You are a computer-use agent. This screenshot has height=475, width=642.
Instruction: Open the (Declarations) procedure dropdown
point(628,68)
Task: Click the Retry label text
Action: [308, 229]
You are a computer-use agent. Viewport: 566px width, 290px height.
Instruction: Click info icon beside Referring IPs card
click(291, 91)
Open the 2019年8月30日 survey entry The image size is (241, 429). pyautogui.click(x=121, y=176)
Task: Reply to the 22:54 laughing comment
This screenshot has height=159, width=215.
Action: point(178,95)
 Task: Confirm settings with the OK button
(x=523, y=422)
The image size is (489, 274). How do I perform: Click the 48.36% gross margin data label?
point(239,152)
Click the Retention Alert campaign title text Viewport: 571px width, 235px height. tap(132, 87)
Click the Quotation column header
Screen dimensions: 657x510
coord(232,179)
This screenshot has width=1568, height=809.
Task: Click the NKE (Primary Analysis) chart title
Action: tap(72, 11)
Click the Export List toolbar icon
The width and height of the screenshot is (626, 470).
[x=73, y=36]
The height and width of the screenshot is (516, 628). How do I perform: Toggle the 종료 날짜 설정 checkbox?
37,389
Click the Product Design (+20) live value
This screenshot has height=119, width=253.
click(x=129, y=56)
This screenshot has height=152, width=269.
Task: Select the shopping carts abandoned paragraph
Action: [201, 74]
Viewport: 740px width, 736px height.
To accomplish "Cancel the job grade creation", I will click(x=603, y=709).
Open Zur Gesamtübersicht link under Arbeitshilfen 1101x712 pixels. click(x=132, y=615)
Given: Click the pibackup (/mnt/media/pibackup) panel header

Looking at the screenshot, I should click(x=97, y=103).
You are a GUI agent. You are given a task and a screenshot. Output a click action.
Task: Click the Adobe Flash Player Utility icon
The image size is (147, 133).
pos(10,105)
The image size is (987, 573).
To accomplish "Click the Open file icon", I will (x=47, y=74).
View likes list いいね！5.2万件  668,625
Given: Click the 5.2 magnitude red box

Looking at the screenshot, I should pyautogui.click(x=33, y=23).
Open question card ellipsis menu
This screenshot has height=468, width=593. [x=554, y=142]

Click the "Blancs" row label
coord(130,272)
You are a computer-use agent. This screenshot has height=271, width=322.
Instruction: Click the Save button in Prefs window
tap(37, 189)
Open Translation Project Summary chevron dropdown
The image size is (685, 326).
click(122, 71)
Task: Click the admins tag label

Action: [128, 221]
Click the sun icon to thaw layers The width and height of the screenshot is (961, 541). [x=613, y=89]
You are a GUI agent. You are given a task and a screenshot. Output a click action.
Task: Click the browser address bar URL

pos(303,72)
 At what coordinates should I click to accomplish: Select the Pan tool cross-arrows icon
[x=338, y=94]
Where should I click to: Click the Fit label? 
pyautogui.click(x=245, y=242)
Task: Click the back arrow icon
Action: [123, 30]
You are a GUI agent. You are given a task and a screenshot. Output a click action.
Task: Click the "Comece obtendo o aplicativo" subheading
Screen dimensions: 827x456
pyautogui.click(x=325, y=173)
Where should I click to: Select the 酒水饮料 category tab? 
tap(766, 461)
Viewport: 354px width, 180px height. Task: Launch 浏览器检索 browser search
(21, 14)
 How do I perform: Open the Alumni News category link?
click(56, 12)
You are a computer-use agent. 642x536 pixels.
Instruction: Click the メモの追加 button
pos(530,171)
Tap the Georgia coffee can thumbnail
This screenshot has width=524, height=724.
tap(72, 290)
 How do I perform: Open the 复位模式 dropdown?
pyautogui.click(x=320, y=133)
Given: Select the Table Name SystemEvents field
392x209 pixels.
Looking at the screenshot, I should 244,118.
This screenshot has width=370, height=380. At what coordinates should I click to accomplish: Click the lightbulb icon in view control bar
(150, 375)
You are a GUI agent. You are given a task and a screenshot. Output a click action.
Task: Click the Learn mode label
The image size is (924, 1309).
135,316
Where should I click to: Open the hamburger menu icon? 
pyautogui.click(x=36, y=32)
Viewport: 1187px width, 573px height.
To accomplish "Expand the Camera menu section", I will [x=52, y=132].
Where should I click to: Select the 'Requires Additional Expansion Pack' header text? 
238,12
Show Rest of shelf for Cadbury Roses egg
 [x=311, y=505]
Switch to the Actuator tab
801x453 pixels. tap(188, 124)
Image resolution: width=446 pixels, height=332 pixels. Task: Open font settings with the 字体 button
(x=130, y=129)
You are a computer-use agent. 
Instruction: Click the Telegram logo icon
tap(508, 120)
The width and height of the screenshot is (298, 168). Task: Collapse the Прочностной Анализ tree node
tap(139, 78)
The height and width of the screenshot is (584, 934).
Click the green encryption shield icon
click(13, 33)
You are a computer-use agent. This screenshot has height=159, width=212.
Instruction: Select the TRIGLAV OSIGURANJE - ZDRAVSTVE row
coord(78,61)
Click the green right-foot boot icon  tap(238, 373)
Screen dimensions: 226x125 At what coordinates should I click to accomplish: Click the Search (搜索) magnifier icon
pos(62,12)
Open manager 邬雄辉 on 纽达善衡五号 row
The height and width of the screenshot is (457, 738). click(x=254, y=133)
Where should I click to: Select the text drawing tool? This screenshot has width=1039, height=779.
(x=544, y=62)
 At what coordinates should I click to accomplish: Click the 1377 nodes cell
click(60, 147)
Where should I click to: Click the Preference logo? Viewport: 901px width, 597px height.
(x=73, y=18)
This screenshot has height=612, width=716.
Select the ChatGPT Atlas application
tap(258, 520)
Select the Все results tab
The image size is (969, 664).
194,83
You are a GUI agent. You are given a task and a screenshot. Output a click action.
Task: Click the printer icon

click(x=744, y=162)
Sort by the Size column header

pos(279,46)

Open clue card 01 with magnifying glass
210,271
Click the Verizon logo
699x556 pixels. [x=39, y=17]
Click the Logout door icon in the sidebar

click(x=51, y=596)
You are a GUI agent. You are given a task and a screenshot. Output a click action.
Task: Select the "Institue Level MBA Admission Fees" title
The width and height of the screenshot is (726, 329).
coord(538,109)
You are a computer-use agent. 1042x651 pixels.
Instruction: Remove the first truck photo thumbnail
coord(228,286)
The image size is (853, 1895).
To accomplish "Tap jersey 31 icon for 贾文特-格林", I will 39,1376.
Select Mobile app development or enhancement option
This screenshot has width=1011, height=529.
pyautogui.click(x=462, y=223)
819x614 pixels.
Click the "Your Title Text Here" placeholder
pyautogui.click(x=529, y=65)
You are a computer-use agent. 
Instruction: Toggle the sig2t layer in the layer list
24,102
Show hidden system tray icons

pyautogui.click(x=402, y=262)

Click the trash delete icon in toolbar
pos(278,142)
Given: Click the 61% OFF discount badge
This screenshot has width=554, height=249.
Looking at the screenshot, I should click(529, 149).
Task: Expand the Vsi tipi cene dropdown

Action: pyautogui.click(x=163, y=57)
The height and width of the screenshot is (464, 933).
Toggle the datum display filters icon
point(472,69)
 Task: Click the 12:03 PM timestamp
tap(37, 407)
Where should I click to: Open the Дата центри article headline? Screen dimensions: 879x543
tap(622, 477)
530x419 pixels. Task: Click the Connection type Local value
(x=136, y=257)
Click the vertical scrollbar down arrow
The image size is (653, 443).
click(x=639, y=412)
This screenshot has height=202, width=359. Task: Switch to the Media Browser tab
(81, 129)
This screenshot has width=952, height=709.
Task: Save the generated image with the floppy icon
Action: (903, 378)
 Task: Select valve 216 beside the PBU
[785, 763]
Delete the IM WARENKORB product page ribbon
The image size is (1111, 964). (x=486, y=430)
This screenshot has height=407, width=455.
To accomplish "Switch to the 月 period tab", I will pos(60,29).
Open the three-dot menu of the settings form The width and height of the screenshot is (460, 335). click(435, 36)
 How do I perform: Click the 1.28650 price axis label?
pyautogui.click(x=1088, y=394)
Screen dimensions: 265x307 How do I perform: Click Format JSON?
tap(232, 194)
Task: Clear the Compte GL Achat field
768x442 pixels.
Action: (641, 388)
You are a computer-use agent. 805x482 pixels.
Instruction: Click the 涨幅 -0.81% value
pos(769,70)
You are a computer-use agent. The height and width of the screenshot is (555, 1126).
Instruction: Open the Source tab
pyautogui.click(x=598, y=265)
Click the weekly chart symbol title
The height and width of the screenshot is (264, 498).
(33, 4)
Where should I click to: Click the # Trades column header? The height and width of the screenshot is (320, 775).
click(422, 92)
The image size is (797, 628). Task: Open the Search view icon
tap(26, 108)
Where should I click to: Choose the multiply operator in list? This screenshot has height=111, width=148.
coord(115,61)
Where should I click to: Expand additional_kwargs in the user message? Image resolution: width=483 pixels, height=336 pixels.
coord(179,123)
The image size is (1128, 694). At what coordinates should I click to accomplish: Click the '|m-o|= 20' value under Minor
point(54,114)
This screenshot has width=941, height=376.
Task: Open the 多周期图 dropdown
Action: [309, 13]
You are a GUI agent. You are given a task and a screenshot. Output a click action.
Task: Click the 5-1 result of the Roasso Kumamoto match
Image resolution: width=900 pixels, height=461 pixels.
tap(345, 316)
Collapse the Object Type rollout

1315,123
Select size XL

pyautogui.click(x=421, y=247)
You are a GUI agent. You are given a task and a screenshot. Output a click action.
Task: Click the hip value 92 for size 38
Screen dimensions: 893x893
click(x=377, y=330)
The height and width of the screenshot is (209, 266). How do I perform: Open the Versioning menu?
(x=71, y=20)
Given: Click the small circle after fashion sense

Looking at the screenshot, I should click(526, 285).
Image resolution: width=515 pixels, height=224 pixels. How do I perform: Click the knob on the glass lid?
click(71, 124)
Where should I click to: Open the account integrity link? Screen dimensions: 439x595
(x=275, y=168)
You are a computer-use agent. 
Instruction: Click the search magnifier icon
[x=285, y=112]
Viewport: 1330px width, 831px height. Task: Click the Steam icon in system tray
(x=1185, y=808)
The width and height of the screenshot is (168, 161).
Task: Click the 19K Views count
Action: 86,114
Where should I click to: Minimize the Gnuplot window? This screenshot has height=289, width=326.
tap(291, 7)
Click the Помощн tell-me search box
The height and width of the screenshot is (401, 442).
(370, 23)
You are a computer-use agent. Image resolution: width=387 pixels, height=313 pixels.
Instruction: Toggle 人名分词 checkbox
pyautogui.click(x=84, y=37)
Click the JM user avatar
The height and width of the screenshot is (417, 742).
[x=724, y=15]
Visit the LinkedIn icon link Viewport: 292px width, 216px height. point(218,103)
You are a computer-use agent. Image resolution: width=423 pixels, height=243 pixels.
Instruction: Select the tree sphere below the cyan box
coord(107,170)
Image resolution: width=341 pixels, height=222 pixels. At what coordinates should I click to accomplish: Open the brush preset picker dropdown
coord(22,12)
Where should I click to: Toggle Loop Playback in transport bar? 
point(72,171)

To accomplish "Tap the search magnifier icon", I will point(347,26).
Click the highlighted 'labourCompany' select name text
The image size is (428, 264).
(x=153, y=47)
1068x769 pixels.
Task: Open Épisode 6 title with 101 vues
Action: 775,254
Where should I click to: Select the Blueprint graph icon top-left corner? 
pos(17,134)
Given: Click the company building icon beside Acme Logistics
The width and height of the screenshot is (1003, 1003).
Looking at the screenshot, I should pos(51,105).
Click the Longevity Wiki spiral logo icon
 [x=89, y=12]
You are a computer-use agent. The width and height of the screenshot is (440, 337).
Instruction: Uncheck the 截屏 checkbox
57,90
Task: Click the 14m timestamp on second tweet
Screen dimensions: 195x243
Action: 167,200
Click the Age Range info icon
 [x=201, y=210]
__________________________________________________
## Directions
The number of lines in the data holding the string "field" is the whole answer.

## Response
2